Ketika perusahaan membeli aktiva tidak lancar, ia akan mengubah kemampuannya untuk
beradaptasi. Jika aset tersebut dibeli untuk kas, penurunan saldo kas perusahaan menyebabkan
berkurangnya kebebasan untuk berinvestasi pada yang lain. Jika aset tersebut dibeli secara
kredit, hal ini mengurangi kemampuan perusahaan untuk memperoleh kredit lebih lanjut.
Tetapi konsep perilaku adaptif melihat perusahaan selalu siap untuk tindakan membuang asset
jika hal itu merupakan yang terbaik.

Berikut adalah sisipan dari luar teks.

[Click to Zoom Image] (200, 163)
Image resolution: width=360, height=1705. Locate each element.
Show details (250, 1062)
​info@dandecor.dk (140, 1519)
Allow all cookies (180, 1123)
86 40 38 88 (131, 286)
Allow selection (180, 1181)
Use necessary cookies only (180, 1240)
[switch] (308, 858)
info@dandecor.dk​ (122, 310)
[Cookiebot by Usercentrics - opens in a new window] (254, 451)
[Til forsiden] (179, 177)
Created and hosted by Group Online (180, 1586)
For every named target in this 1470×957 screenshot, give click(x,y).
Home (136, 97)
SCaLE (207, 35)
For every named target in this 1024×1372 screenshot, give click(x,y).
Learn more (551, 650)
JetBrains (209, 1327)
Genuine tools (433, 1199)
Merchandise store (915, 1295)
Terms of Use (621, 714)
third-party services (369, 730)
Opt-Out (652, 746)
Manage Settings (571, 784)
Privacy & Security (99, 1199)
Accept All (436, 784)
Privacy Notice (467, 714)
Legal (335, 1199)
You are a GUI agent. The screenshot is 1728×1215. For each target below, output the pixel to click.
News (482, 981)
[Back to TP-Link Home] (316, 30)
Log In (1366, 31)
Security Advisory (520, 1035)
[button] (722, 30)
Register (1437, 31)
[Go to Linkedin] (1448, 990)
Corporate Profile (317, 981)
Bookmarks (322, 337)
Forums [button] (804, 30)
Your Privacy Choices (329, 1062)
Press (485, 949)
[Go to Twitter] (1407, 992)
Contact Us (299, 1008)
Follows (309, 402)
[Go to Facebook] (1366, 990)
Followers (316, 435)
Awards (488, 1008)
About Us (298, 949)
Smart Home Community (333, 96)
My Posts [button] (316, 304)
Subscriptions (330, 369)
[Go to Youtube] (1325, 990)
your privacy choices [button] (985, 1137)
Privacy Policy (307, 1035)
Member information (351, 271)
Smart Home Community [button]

Maka, perusahaan akan menjaga aktiva tidak lancar hanya
apabila nilai sekarang dari arus kas masa depan bersih dari penggunaan aktiva lebih besar dari
nilai sekarang dari arus kas yang diharapkan bersih dari investasi alternatif exit value aset

13
tersebut. Oleh karena itu, perusahaan harus mempertimbangkan apakah kesempatan alternatif
memberi keuntungan yang lebih besar jika aset non-lancar mereka jual atau diinvestasi. Ini
adalah konsep opportunity cost, yang menggunakan harga jual dan bukan harga penggantian
aset, sebagai basis pengukuran.
Chamber mengakui bahwa setiap aset, pada prinsipnya merupakan sebuah nilai tukar
(harga keluar) dan nilai pakai. Nilai pakai (nilai sekarang) pada dasarnya adalah sejumlah nilai
yang dihitung dari harapan sekarang dan Chambers berpendapat bahwa itu merupakan
keyakinan tentang masa depan, bukan fakta sekarang.

3) Informasi yang Relevan dan dapat dipercaya.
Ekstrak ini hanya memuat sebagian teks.